#### WORK TO COMPLETE:
Using the word "Follow" as the filter, copy each matching line from the records.

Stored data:
+ + + +

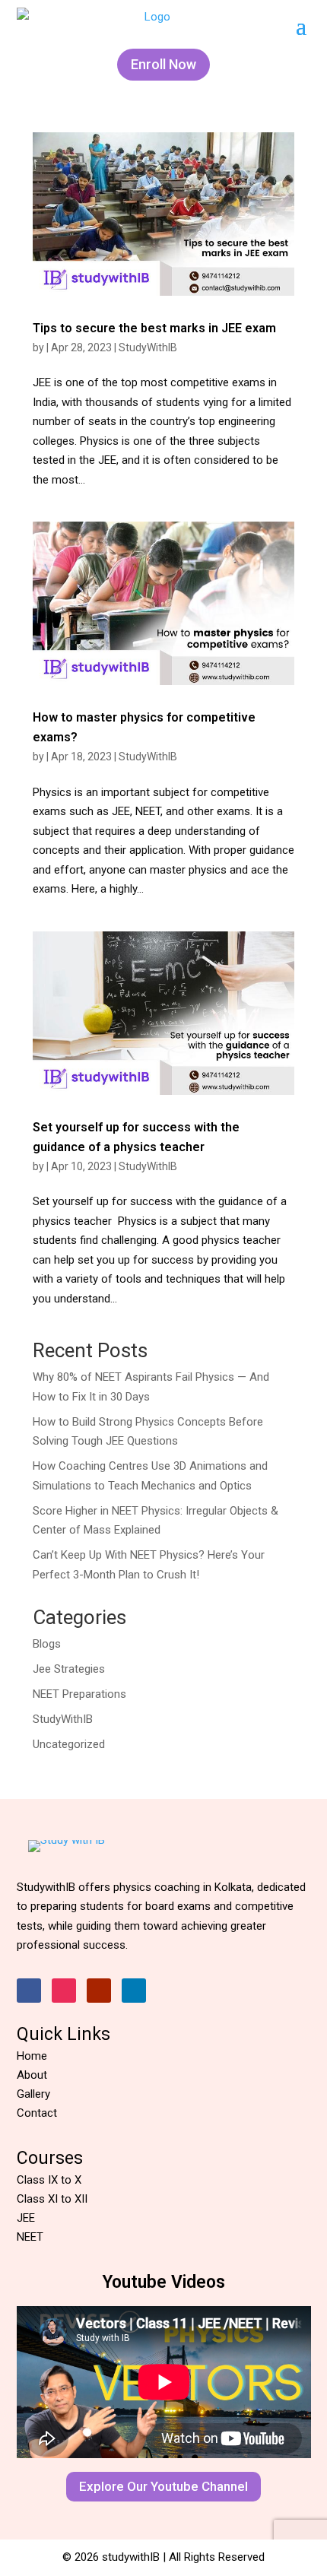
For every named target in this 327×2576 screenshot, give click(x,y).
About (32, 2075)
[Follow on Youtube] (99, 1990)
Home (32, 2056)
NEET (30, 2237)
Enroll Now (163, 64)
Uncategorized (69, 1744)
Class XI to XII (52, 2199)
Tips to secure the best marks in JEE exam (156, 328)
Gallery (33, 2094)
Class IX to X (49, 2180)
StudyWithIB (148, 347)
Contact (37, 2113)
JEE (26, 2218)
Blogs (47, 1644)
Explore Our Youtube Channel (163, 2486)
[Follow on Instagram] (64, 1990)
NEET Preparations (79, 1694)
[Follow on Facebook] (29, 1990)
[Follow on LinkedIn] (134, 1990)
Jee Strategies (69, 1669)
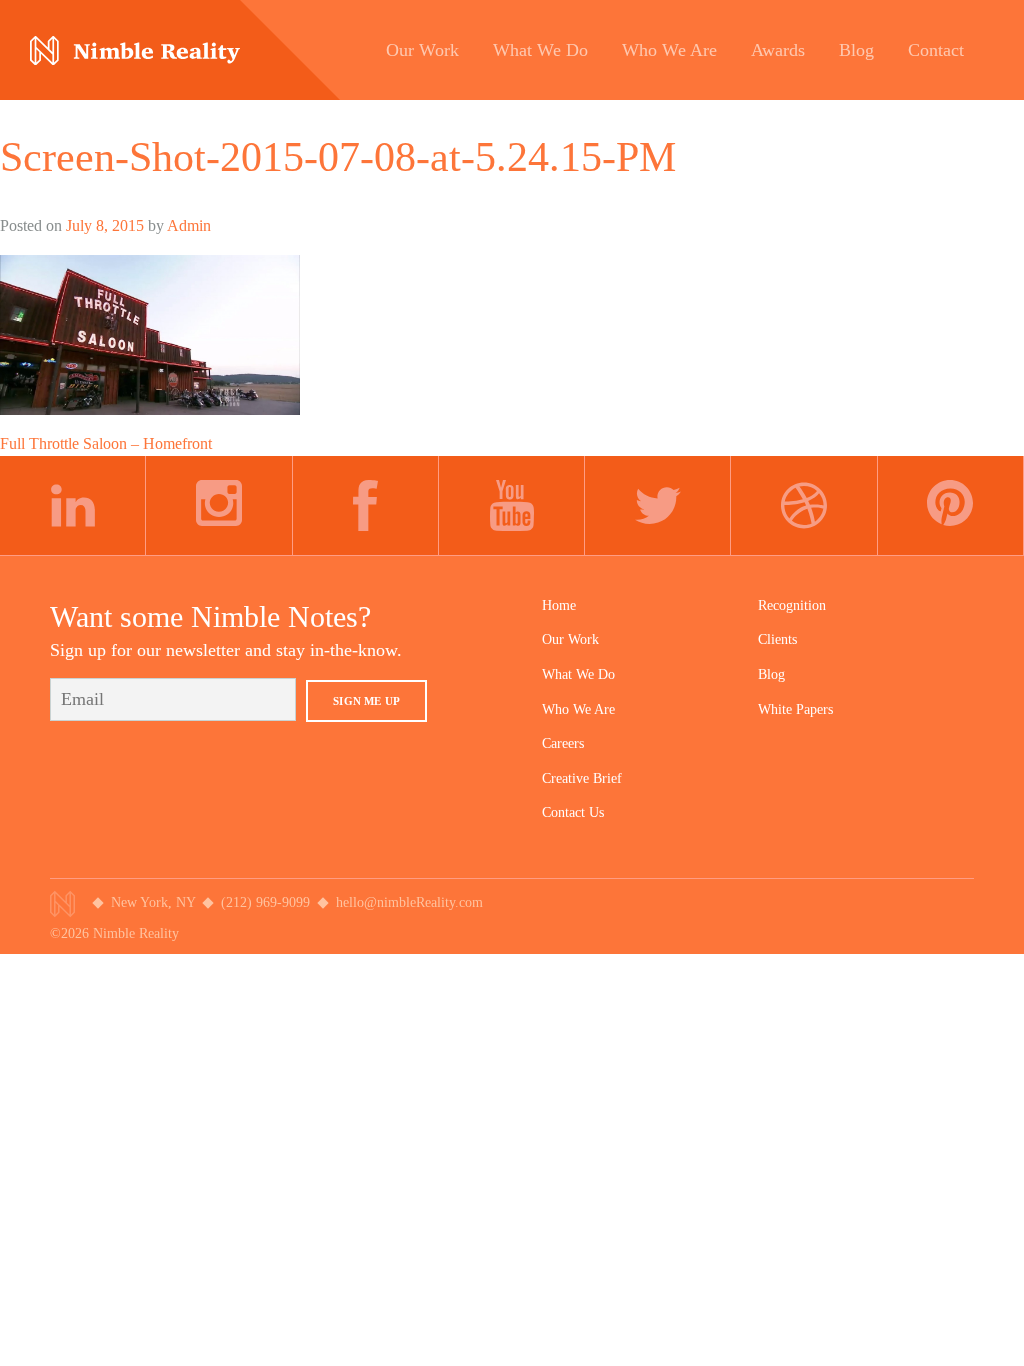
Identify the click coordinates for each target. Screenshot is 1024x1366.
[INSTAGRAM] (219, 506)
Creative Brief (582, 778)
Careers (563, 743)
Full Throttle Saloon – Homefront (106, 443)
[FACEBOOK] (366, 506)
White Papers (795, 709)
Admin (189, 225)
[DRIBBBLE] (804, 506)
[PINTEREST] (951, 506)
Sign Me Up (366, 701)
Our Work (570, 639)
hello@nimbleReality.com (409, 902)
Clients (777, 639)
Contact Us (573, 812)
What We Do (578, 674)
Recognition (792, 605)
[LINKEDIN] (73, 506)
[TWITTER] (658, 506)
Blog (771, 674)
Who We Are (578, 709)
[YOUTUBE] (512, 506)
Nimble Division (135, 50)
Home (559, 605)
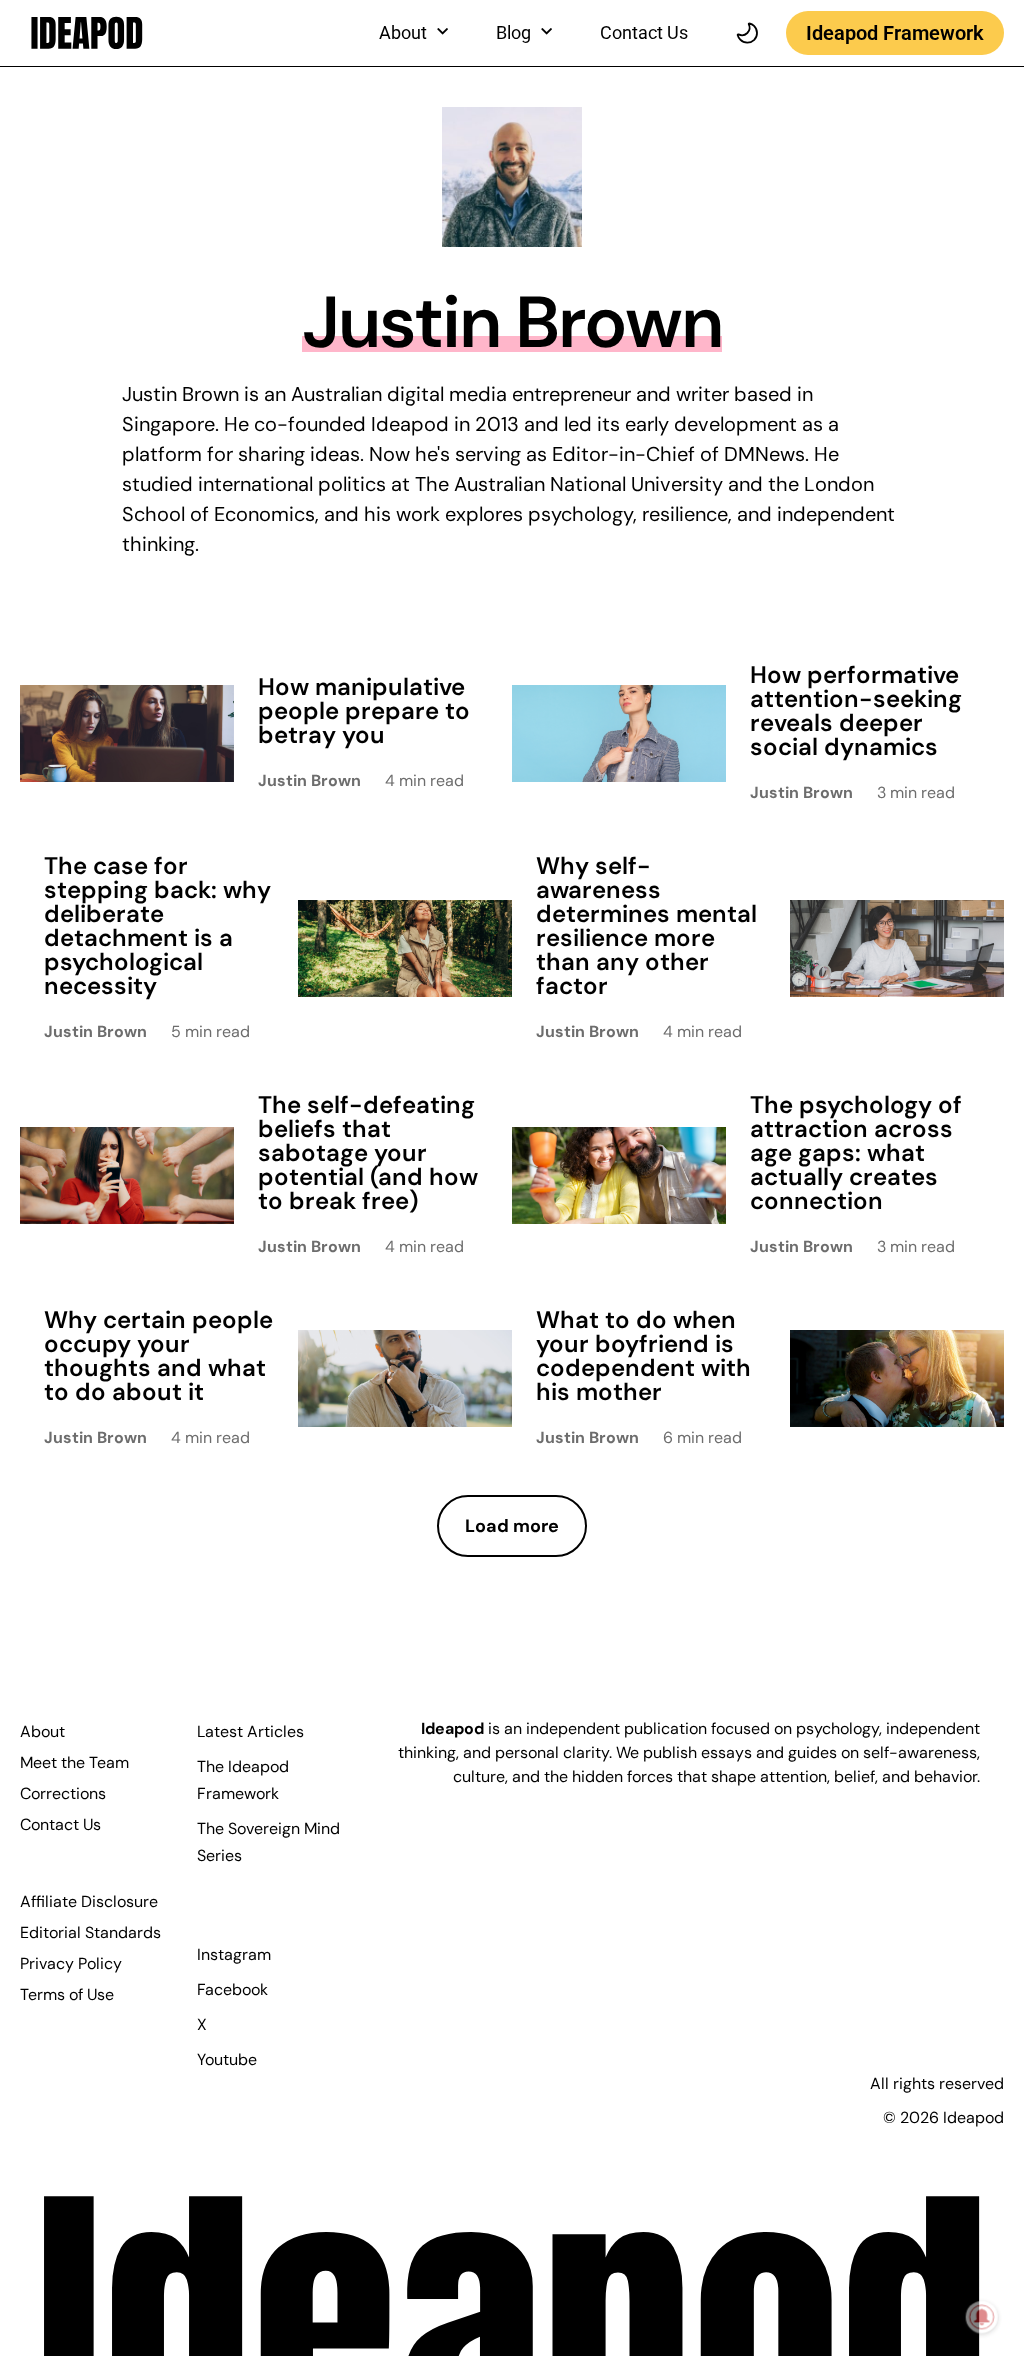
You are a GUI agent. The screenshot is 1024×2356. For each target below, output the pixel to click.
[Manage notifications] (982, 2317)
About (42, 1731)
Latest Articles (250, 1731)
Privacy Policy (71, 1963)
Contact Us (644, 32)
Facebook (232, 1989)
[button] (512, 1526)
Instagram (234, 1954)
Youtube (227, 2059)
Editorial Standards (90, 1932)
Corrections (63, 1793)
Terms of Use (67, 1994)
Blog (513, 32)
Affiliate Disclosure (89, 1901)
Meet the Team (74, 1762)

+ + + +

#### SOLUTION TO THIS PROBLEM:
[Follow on Youtube] (99, 1990)
[Follow on Instagram] (64, 1990)
[Follow on Facebook] (29, 1990)
[Follow on LinkedIn] (134, 1990)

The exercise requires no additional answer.